- _Written exercise_
Turn the lines starting at the one that contains "The width and height of the screenshot is (660, 527)." and ending at the one that contains "[x=967, y=18]" into a numbered list, leaving out any blank lines.

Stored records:
=-=-=
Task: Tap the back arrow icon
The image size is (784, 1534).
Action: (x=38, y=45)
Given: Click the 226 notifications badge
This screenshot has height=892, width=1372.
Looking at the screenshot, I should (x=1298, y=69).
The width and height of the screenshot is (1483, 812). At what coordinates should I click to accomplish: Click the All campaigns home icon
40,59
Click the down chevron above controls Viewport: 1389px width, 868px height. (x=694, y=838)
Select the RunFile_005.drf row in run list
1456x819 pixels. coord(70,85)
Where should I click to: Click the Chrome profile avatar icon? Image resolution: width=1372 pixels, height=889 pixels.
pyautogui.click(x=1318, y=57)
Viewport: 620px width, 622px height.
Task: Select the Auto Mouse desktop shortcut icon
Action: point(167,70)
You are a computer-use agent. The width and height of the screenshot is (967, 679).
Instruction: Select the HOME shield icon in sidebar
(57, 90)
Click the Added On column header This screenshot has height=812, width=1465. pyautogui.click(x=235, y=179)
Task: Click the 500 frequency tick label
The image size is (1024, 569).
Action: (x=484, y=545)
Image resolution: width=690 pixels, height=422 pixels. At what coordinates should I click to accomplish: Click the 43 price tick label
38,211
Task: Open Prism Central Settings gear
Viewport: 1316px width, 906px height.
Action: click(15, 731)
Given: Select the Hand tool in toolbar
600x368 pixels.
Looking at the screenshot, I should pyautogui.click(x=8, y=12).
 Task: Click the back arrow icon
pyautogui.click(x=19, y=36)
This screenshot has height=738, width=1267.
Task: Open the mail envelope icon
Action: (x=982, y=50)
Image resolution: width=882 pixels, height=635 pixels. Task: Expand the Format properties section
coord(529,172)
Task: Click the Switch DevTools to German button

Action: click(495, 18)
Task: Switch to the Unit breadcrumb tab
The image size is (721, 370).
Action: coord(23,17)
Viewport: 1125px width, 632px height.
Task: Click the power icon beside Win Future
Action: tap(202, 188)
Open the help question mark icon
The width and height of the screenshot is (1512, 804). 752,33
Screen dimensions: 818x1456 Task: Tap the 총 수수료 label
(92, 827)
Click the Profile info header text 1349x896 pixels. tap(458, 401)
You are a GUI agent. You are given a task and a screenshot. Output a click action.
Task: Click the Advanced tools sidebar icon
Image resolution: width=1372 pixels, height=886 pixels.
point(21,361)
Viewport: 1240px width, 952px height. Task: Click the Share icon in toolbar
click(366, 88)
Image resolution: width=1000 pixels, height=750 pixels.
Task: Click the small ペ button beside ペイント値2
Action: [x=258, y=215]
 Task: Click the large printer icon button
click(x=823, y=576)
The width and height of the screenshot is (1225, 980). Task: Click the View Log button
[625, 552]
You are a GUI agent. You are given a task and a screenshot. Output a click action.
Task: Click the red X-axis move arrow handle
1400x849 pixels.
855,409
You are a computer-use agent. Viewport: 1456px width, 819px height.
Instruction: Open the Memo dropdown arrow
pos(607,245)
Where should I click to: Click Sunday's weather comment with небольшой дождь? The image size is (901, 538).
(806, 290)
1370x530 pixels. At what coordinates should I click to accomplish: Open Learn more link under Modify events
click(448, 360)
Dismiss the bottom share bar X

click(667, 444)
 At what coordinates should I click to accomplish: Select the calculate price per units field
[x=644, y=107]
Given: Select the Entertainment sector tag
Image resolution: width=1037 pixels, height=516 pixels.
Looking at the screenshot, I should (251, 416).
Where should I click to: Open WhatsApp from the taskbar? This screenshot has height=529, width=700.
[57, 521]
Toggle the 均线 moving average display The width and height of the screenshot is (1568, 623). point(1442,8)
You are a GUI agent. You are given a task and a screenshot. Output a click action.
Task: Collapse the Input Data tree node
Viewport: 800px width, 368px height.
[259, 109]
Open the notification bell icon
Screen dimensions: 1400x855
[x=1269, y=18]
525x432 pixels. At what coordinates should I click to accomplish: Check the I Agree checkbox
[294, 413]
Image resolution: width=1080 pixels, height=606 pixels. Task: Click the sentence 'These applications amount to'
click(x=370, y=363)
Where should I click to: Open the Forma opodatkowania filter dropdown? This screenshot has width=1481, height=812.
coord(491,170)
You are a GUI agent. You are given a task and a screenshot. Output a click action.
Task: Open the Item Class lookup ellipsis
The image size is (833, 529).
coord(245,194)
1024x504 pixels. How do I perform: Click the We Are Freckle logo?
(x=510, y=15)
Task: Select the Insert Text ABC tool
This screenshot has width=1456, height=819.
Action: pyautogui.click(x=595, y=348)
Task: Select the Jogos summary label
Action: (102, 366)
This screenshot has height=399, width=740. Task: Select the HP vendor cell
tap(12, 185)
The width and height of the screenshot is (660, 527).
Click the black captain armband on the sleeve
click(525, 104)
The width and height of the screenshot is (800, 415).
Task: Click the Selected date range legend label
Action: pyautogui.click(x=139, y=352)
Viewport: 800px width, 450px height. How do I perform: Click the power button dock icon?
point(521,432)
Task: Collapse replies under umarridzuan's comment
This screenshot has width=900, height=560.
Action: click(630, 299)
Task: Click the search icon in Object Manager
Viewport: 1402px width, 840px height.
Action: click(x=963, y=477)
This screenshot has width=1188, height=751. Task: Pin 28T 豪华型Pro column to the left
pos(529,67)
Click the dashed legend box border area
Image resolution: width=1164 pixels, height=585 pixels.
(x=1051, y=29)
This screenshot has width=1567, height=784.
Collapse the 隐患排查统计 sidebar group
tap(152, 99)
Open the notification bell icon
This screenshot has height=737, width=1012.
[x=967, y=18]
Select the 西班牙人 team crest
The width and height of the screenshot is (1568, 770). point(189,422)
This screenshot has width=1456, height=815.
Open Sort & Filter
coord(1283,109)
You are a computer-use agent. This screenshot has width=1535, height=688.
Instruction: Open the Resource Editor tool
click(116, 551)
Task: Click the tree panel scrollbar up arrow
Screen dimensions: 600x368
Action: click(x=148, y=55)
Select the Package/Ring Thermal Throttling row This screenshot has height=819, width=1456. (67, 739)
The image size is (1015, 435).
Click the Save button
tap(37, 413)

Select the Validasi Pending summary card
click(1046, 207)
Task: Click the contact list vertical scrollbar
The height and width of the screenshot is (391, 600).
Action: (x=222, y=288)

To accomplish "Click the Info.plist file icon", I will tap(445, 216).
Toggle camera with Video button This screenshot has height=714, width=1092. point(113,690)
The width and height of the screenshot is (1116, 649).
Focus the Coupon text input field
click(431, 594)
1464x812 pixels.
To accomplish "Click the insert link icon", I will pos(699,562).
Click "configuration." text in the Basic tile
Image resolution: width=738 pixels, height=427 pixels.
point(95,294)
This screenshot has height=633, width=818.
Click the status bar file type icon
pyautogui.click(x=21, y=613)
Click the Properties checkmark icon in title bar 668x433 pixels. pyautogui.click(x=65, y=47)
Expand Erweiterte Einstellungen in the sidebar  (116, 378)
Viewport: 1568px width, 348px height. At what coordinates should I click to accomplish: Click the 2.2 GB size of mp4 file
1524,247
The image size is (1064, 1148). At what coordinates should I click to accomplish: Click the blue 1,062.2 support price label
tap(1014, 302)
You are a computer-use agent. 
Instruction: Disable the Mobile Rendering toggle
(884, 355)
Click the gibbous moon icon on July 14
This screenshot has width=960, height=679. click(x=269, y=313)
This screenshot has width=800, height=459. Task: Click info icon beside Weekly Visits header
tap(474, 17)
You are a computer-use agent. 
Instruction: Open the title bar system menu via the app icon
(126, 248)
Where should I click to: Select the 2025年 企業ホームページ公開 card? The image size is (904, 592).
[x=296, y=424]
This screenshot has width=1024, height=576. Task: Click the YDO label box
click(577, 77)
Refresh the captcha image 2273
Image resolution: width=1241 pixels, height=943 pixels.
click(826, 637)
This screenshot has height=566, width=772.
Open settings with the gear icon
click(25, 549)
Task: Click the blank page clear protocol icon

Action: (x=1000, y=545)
=-=-=
- _Answer to the exercise_
1. The width and height of the screenshot is (660, 527).
2. Click the black captain armband on the sleeve
3. click(525, 104)
4. The width and height of the screenshot is (800, 415).
5. Task: Click the Selected date range legend label
6. Action: pyautogui.click(x=139, y=352)
7. Viewport: 800px width, 450px height. How do I perform: Click the power button dock icon?
8. point(521,432)
9. Task: Collapse replies under umarridzuan's comment
10. This screenshot has width=900, height=560.
11. Action: click(630, 299)
12. Task: Click the search icon in Object Manager
13. Viewport: 1402px width, 840px height.
14. Action: click(x=963, y=477)
15. This screenshot has width=1188, height=751. Task: Pin 28T 豪华型Pro column to the left
16. pos(529,67)
17. Click the dashed legend box border area
18. Image resolution: width=1164 pixels, height=585 pixels.
19. (x=1051, y=29)
20. This screenshot has width=1567, height=784.
21. Collapse the 隐患排查统计 sidebar group
22. tap(152, 99)
23. Open the notification bell icon
24. This screenshot has height=737, width=1012.
25. [x=967, y=18]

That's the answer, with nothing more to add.